Hint: this follows from the periodicity of recurrences on finite rings. The power sequence $f_k = a^k\,$ satisfies the recurrence $\,f_{k+1} = a f_k,\ f_0 = 1.\,$ Since it take values in a finite ring $\, R = \Bbb Z_{30}\,$ the Pigeonhole Principle implies it eventually repeats: say $\,\color{#c00}{f_{j+n} = f_j}\,$ so induction using the recurrence shows it continues to repeat in-step for larger indices, i.e.

$$\begin{align} \color{#0a0}{f_{1+j+n}} &= a \color{#c00}{f_{0+j+n}} = a \color{#c00}{f_{0+j}} = \color{#0a0}{f_{1+j}},\ \ \ {\rm i.e.}\ \ \ \,a \ \left[ f_{n+j} = f_n\right]\rightarrow f_{1+j+n} = f_{1+j}\\ f_{2+j+n} &= a \color{#0a0}{f_{1+j+n}} = a \color{#0a0}{f_{1+j}} = f_{2+j},\ \ \ {\rm i.e.}\ \ \ a^2 \left[ f_{n+j} = f_n\right]\rightarrow f_{2+j+n} = f_{2+j}\\ &\ \ \,\vdots\qquad\qquad\qquad\qquad\qquad\qquad\qquad\qquad\qquad\qquad\ \ \vdots\\ &\phantom{a \color{#0a0}{f_{k-1+j+n}} = a \color{#0a0}{f_{1+j}} = f_{2+j},\ \ \ \ \ }{\rm i.e.}\ \ \ a^k \left[ f_{n+j} = f_n\right]\rightarrow f_{k+j+n} = f_{k+j} \end{align}\qquad$$

Hence, $\, f_K = f_k\,$ if $K\equiv k\pmod{\! n}$ and $\,K,k\ge j,\,$ i.e. once both indices are $\ge j\, $ we enter a cycle of length $\,n,\,$ i.e. $\rm\color{#0af}{MOR}$ = mod order reduction eventually applies. This holds even if $\,j\,$ and $\,n\,$ are not the minimal possible values. When we choose them minimal - so $n$ is the order of the cycle - then we get a converse - just like in $\rm\color{#0af}{MOR}$.

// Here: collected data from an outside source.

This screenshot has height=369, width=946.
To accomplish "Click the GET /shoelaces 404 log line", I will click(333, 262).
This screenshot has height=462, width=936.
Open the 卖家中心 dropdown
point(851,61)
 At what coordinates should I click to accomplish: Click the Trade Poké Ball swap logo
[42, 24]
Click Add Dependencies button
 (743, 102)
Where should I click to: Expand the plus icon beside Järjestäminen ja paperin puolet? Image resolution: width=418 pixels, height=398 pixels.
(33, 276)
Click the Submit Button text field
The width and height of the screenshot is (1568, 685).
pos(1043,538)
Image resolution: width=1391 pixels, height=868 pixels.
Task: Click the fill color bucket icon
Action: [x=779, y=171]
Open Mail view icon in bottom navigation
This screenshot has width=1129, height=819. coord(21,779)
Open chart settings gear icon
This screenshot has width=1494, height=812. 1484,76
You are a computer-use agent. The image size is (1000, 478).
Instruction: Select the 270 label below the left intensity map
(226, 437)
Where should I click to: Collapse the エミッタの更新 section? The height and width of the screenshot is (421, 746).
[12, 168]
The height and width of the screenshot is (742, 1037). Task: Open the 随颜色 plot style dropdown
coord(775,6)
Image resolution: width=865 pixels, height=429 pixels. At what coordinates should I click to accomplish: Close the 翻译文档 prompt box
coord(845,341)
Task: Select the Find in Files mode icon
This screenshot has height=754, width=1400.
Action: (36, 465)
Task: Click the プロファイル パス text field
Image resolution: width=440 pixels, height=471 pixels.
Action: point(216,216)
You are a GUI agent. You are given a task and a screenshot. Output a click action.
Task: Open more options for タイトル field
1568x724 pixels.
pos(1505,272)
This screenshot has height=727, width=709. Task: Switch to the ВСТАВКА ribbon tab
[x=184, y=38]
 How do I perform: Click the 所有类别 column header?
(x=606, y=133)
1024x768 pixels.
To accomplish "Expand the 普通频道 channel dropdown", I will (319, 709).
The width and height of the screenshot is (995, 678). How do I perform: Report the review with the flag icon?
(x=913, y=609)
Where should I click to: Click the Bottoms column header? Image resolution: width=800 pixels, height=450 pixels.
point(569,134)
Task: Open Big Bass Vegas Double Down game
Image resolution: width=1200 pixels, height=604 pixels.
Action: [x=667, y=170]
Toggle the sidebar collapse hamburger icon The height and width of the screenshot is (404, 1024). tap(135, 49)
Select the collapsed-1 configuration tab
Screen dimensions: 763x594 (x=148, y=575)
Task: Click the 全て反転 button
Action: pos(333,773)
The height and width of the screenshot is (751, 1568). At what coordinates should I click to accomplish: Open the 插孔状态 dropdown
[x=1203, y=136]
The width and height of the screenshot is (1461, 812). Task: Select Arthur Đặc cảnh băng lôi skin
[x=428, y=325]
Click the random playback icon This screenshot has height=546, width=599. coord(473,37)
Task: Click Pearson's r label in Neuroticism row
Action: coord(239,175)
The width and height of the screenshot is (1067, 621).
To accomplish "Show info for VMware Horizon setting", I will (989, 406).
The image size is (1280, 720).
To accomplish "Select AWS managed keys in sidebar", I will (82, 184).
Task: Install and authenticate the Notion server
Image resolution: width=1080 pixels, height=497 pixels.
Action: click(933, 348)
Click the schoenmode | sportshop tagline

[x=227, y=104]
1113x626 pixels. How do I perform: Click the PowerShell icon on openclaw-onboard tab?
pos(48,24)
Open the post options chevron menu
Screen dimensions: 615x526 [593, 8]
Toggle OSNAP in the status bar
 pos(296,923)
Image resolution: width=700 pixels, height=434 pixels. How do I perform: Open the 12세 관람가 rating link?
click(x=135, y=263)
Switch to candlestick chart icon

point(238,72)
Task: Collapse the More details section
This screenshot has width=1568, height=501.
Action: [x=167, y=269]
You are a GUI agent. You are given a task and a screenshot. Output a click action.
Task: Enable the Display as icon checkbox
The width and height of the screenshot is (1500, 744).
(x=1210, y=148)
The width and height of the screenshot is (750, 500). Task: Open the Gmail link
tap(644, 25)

Remark: $\! $ oh vs. rho orbits: $\!$ permutation orbits are cycles, i.e. o-shaped vs. $\rho$-shaped
When $\,a\,$ is coprime to the modulus $\,n\,$ then the shift map $f_n \to f_{n+1} = a f_n\,$ is invertible, so being an invertible map on a finite set it is a permutation, whose orbits are purely periodic, i.e. cycles, i.e. o-shaped (vs. generally having a preperiodic part, i.e. $\rho$-shaped, i.e. $\,j> 0).\,$ This simple general fact about such periodicity is often overlooked, resulting in reinventing the wheel (cycle).

Generally the same argument works over any finite commutative ring $R$ when we have a (nonlinear) recurrence of order $k$ of form $\,f_{n+k} = g(f_{n+k-1},\ldots,f_0)$ for $\,g\,$ a polynomial over $R$, i.e. where the next value is a polynomial function of the prior $k$ values. As above it is eventually periodic by $R$ is finite so there are only finitely many sequences of $k$ values from $R$ so they must eventually repeat as a subsequence in the sequence $\,f_n,\,$ hence the values of $f_i$ repeat in-step after these matching points, by induction - as above. If the recurrence is linear then we can represent the shift map as a matrix $A$ and then the repetition occurs via scaling by powers of $A$. In particular $\,f_n\,$ can be computed efficiently by repeated squaring of $A$, e.g. as here for fast computation of Fibonacci numbers.